**Work to complete:**
Copy the items from the line with "Click the blue 실현 badge for 10시 58분" to the line with "Looking at the", swapping "Role" for "Status" and leaving everything else unchanged.

**Data for processing:**

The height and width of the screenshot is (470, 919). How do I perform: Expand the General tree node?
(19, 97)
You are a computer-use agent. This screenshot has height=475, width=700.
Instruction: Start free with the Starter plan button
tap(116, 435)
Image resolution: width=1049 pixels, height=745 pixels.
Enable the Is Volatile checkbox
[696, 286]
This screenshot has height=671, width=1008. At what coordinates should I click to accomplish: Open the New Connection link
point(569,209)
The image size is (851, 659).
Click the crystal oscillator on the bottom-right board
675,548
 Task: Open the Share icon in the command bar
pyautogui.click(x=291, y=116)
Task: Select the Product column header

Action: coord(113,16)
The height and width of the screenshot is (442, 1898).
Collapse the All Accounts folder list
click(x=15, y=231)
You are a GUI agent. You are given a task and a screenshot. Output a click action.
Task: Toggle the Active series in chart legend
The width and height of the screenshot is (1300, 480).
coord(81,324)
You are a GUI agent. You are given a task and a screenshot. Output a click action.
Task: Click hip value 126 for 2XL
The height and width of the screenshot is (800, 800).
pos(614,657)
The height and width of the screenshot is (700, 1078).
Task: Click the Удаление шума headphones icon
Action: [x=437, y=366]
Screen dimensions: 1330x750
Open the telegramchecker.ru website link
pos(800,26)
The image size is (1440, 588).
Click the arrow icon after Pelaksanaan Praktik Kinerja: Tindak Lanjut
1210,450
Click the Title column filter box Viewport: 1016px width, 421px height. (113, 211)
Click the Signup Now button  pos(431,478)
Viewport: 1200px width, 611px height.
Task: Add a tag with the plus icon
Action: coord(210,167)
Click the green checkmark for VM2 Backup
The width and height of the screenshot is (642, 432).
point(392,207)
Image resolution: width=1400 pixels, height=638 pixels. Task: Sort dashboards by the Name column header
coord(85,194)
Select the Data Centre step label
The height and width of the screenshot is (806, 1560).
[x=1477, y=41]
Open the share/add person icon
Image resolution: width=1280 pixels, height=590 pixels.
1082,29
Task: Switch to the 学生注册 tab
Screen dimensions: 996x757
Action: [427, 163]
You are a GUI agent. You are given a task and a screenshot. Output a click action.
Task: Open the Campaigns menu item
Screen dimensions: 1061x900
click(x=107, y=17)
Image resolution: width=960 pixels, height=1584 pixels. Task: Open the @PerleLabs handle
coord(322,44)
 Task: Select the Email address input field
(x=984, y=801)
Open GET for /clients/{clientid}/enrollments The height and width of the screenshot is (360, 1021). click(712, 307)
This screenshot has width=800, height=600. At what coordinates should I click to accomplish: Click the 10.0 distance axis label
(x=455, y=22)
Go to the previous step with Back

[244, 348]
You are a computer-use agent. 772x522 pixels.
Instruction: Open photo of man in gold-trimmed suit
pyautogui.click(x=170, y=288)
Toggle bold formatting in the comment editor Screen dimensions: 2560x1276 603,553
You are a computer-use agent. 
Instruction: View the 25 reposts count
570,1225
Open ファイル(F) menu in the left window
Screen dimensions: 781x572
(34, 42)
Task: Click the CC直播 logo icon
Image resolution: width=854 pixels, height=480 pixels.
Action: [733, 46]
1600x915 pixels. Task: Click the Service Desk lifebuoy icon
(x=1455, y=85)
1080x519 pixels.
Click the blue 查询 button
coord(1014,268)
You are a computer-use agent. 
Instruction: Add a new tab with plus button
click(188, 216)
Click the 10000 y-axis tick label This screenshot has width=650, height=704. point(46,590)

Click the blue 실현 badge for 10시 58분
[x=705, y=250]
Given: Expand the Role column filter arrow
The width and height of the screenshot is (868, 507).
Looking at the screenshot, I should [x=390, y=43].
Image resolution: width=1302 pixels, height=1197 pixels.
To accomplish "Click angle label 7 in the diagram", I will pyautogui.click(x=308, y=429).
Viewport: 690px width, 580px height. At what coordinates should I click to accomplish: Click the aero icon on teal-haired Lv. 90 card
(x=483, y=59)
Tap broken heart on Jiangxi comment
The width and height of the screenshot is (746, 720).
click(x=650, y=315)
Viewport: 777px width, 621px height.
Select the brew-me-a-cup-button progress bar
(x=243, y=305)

**Exercise answer:**
Click the blue 실현 badge for 10시 58분
[x=705, y=250]
Given: Expand the Status column filter arrow
The width and height of the screenshot is (868, 507).
Looking at the screenshot, I should [x=390, y=43].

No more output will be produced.